Untersuchungsorganen der DDR bewertet und später von bundesdeutschen Gerichten nach allen Regeln

ihrer Kunst ausführlich gewürdigt.

 

 

Die Sieger am Ende des Kalten Krieges begannen mit der juristischen „Aufarbeitung" der

Geschichte, während sie schon halfen, einen Bürgerkrieg in Europa anzuzetteln, um des

Kapitales Willen, das jetzt Freiheit heißt.

 

 

Gegen DDR- Bürger aus allen gesellschaftlichen Bereichen wurden Ermittlungsverfahren eingeleitet.

Betroffen waren ca. 105.000 Personen. Anklage erhoben wurde in 1.663 Fällen gegen 1.540 Bürger der DDR.

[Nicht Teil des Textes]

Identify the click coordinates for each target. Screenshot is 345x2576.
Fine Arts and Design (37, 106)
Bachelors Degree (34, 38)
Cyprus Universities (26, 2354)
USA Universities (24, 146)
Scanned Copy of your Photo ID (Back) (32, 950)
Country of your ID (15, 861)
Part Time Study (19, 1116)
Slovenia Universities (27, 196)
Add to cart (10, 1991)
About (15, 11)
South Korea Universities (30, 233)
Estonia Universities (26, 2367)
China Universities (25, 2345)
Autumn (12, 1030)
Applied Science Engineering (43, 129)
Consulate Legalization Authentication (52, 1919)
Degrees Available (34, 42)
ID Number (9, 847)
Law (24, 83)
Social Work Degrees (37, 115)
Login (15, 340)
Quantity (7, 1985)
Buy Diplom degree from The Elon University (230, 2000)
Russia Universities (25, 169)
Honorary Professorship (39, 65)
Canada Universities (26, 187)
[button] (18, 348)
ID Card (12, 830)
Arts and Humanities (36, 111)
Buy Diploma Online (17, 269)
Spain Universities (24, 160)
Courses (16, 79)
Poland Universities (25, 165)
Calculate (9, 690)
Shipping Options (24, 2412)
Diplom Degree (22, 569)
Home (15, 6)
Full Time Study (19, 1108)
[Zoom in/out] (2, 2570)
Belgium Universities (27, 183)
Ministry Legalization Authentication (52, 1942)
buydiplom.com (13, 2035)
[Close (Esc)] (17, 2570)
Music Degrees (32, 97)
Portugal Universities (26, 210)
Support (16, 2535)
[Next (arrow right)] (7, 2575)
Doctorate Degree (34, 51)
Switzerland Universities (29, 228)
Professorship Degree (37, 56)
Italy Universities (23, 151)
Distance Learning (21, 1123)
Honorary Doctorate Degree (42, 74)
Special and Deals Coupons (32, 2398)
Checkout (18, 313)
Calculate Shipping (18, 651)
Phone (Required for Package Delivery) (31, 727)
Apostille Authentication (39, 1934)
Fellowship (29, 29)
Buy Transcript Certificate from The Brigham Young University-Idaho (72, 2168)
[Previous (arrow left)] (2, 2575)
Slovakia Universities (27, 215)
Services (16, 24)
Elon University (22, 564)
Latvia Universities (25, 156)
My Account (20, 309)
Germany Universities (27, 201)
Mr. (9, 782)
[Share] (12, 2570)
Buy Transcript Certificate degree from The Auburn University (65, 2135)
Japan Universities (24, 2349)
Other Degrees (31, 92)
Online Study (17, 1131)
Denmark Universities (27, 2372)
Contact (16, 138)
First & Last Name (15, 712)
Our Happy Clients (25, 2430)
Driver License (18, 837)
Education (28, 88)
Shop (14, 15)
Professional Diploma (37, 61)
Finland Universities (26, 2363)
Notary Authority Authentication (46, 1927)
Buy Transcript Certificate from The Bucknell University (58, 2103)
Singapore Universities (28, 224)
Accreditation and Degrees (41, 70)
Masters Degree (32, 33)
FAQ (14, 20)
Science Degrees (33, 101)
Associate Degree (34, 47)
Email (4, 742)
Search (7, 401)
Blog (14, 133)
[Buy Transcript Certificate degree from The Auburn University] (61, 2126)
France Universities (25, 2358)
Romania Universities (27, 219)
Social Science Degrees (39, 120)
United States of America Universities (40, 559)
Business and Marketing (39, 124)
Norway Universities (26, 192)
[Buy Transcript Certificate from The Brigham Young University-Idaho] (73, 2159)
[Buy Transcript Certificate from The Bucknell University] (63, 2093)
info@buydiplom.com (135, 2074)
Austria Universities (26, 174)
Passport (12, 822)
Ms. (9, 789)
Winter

Durch die Justiz der Bundesrepublik Deutschland wurden 786 Personen verurteilt, das sind ca. 50% der

Angeklagten, und 249 von ihnen sind Grenzer, also ca. 31%. Nicht zu vergessen sind die Demütigungen

während Haussuchungen und bei Gerichtsverhandlungen, die öffentlichen Vorverurteilungen in den Medien

und die entwürdigenden Strafen nach der Strafe!

 

Unser einziges Mittel dagegen waren Geradlinigkeit vor Gericht und Solidarität mit jedem Genossen.

 

Auch das zählt erwiesenermaßen zu unseren Tugenden.

 

In diesem Zusammenhang fallen mir Sätze von Rudi Strahl ein. Er meinte nach dem Anschluss der DDR

sinngemäß:

 

Wenn auch politische Umwälzungen noch so gewaltig sein mögen; Können bleibt Können und Charakter

bleibt Charakter. Wer was konnte, der kann dann immer noch was.

 

Wer ein Schweinehund ist, der war immer schon ein Schweinehund!

 

 

Wir, liebe Freunde, sind heute im Spätsommer, im Herbst oder im Spätherbst unseres Lebens angekommen

oder unmittelbar vor dessen Vollendung.

 

Wir wissen ganz genau: Es gab Licht und Schatten, aber trotz Alledem erlebten wir eine hoffnungsvolle Zeit

und einen Abschnitt Geschichte, der nicht wirkungslos bleiben wird. Nun ist es sozusagen fast geschafft.

 

Mit dieser Art des Rückblicks haben wir dennoch keinen Grund zur Selbstzufriedenheit,

denn Kinder sind da, Enkel und Urenkel auch...

 

Und so ist noch nicht Zapfenstreich für uns, denn um den lieben Frieden geht es, den wir

wertschätzen lernen durften in unserem Leben.

 

 

Herzlichen Dank für Eure geschätzte Aufmerksamkeit! Ich wünsche Gesundheit!